Ivory poaching leads to steep decline in elephant populations

A growing demand for ivory, particularly in Asia, has led to a substantial rise in the number of large-scale seizures of the banned material, and a steep increase in the poaching of elephants. So much so, that the populations of the animals in parts of Africa are now in serious decline.

According to a new report from wildlife-watchdog organization TRAFFIC, 2011 was a record year for ivory seizures. In the past twelve months, 13 large-scale seizures, defined as more than 800kg – or 1763 pounds – have taken place world wide. The combined weight of those seizures is in excess of 23 tons, which is the equivalent of roughly 2500 elephants killed. In contrast, in 2010 there were only six such seizures, totaling 10 tons.

Most illegal shipments of ivory are bound for China, where they are commonly used in traditional medicines. TRAFFIC officials believe that the majority of those shipments originate in Kenya and Tanzania, where elephant populations are now in a sharp decline. A recent census of herds in Tanzania for example, recorded a 42% drop in the number of elephants between 2006 and 2009.

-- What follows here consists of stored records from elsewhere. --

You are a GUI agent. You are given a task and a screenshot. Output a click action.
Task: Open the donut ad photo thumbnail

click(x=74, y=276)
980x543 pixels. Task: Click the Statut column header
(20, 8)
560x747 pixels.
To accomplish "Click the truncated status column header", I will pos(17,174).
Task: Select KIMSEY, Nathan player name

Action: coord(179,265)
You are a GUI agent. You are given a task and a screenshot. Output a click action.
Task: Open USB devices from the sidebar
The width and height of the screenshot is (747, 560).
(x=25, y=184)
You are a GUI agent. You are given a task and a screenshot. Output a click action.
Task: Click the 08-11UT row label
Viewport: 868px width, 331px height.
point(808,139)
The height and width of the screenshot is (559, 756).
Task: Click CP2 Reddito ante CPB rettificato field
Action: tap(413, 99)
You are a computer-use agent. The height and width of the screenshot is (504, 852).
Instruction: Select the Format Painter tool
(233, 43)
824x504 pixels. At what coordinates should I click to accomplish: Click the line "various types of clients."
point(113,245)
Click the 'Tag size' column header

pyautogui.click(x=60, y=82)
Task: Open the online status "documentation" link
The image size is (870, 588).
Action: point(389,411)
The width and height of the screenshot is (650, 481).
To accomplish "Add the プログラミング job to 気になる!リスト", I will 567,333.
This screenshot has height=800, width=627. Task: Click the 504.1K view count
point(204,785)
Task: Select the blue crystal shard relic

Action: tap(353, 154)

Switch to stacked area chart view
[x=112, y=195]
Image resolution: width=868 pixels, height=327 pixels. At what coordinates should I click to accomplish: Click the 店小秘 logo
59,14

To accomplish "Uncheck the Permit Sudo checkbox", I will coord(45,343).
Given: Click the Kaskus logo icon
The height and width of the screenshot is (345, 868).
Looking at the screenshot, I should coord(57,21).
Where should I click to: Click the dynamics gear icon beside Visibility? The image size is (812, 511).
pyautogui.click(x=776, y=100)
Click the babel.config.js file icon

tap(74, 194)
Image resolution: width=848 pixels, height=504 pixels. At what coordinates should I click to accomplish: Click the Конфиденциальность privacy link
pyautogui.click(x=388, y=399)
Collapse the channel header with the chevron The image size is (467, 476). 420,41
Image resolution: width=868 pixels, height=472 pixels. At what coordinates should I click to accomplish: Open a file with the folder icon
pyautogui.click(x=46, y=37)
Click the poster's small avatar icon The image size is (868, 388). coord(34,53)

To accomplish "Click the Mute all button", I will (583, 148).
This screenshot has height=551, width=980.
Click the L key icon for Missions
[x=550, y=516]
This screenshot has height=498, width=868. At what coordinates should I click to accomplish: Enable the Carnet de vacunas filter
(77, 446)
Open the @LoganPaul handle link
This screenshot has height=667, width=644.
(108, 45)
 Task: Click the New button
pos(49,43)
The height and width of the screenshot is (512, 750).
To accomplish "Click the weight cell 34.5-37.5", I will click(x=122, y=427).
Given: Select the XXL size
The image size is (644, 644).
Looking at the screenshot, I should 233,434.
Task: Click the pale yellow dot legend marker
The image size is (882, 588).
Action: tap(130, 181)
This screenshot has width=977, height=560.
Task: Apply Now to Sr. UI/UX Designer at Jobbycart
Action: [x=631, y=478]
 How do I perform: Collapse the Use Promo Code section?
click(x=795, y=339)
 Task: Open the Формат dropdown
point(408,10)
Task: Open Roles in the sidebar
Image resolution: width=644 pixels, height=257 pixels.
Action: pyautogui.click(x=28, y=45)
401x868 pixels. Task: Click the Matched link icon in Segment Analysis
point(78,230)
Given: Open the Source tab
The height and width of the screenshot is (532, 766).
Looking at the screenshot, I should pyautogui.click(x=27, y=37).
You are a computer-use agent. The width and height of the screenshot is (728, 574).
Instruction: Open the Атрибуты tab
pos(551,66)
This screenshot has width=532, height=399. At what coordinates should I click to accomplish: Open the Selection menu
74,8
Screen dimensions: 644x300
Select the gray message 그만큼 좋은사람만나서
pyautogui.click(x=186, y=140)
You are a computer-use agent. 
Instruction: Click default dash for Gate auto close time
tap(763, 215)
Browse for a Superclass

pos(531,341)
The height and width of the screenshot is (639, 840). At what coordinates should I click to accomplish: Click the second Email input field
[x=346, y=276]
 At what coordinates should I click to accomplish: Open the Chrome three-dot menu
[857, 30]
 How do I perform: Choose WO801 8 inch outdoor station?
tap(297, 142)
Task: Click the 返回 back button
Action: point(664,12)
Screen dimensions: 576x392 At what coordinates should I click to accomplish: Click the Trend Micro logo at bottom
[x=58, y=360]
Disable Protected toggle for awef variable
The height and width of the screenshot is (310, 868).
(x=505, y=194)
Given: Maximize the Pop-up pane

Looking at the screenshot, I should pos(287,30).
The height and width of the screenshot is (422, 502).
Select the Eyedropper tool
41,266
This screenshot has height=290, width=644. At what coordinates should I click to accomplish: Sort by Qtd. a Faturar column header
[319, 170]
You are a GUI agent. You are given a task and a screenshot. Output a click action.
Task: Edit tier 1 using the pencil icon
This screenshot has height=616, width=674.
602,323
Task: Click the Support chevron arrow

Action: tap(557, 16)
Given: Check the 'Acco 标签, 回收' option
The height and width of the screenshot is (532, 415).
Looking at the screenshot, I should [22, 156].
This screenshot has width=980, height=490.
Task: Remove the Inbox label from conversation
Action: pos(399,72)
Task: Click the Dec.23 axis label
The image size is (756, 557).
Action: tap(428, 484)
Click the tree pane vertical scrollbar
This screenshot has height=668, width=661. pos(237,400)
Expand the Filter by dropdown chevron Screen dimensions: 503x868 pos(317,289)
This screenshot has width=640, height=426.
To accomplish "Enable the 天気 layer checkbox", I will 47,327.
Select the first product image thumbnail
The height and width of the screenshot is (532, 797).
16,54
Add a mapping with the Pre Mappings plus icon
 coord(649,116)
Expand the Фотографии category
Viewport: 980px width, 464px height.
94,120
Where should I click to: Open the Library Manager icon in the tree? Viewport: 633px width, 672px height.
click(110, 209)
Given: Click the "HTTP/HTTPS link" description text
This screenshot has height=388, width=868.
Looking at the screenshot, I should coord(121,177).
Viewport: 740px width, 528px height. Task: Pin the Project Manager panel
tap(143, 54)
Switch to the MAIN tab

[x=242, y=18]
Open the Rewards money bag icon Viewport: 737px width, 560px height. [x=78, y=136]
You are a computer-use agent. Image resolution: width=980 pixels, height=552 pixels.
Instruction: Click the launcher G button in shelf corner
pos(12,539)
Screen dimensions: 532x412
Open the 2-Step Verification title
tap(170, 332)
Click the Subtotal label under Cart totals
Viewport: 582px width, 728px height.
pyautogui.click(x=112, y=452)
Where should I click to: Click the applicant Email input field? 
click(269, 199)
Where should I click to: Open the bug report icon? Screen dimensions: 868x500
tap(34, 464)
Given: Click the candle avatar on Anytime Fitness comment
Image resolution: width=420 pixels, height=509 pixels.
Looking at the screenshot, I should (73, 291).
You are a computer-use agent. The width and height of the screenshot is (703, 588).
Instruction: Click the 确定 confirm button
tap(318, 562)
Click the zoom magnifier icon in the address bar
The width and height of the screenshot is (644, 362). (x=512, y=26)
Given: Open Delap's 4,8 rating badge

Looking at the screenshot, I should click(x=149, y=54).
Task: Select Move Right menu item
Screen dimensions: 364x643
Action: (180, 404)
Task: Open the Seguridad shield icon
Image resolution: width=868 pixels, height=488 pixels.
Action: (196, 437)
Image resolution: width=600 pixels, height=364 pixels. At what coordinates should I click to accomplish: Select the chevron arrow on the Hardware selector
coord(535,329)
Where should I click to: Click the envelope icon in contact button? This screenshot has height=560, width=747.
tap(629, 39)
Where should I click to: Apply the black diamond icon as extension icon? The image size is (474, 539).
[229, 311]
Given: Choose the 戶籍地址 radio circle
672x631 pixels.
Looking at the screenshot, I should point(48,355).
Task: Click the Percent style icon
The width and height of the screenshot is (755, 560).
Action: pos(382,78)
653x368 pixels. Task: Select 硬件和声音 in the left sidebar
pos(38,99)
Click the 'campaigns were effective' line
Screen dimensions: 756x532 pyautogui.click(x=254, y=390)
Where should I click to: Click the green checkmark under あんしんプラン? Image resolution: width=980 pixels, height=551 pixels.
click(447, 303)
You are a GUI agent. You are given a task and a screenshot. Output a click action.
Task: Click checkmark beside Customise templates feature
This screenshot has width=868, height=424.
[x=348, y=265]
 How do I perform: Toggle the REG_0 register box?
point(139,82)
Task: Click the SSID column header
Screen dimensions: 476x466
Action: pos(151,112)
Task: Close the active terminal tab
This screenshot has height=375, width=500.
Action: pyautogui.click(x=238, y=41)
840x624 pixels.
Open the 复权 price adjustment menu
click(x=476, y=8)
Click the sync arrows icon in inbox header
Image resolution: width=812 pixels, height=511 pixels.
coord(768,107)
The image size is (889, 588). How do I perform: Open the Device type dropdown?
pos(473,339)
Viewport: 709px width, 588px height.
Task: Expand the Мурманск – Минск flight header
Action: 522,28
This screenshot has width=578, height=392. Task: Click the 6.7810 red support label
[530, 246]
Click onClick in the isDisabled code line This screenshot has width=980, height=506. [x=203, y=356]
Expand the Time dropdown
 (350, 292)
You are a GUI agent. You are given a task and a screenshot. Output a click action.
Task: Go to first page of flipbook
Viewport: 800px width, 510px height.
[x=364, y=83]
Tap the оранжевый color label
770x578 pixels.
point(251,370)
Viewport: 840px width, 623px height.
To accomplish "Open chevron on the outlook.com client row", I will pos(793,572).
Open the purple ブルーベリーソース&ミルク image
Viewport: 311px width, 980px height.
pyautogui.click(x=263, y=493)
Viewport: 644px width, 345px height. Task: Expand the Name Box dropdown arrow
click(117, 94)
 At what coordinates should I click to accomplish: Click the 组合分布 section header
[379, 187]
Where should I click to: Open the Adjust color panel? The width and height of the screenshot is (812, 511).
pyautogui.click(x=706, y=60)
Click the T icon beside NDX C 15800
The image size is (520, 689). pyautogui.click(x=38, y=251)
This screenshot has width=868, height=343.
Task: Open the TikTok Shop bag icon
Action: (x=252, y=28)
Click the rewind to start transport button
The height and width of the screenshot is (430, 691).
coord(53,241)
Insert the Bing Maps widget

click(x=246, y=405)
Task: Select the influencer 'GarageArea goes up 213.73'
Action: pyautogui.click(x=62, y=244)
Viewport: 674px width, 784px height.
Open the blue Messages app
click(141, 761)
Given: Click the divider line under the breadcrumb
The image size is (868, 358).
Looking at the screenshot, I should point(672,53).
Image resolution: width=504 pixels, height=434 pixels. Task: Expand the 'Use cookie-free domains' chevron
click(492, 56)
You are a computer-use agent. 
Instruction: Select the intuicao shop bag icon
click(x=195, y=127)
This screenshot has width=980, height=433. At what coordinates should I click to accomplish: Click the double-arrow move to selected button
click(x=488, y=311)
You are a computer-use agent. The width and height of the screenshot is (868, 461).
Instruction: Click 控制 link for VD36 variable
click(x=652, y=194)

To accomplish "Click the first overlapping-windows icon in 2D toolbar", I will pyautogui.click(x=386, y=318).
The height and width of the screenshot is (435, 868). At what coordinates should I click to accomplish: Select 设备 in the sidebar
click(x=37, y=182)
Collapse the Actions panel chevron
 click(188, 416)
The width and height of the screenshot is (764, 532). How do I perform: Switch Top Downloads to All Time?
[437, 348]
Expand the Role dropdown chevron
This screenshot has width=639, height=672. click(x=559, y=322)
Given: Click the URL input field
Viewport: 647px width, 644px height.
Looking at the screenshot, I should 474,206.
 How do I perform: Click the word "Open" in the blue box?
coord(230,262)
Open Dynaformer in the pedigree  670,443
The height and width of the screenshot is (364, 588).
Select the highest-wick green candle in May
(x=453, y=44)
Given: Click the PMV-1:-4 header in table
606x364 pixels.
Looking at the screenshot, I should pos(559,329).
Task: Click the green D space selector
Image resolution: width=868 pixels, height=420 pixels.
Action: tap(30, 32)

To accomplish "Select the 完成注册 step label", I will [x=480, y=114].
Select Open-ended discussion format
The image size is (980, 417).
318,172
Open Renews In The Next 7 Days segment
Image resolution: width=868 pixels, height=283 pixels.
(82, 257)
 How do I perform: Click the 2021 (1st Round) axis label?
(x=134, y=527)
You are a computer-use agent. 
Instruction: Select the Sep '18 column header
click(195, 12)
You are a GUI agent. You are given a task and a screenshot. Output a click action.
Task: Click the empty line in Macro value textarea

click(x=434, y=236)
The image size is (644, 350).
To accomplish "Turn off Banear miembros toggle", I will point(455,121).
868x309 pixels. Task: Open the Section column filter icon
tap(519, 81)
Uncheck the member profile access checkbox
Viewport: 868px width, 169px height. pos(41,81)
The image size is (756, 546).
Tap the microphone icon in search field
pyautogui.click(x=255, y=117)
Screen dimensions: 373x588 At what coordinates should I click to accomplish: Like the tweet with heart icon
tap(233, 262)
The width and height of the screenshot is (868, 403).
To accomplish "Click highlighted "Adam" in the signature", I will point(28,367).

The illegal poaching of elephants mirrors what we’ve seen recently with rhinos as well. Those animals are valued for their distinctive horns, which are also in demand throughout Asia. 2011 was a particularly bad year for those creatures too, as the black rhino was declared extinct in West Africa.

Efforts are being made to put a halt to the brutal killing of these animals and to stop the poachers from trading in these illegal goods. But it seems that demand is simply too high and the risks and punishments are too low. If you’ve ever wanted to see these amazing creatures in their natural habitats, you may want to do so soon. At this rate, the rhino and elephant may be gone from the wild in our lifetimes.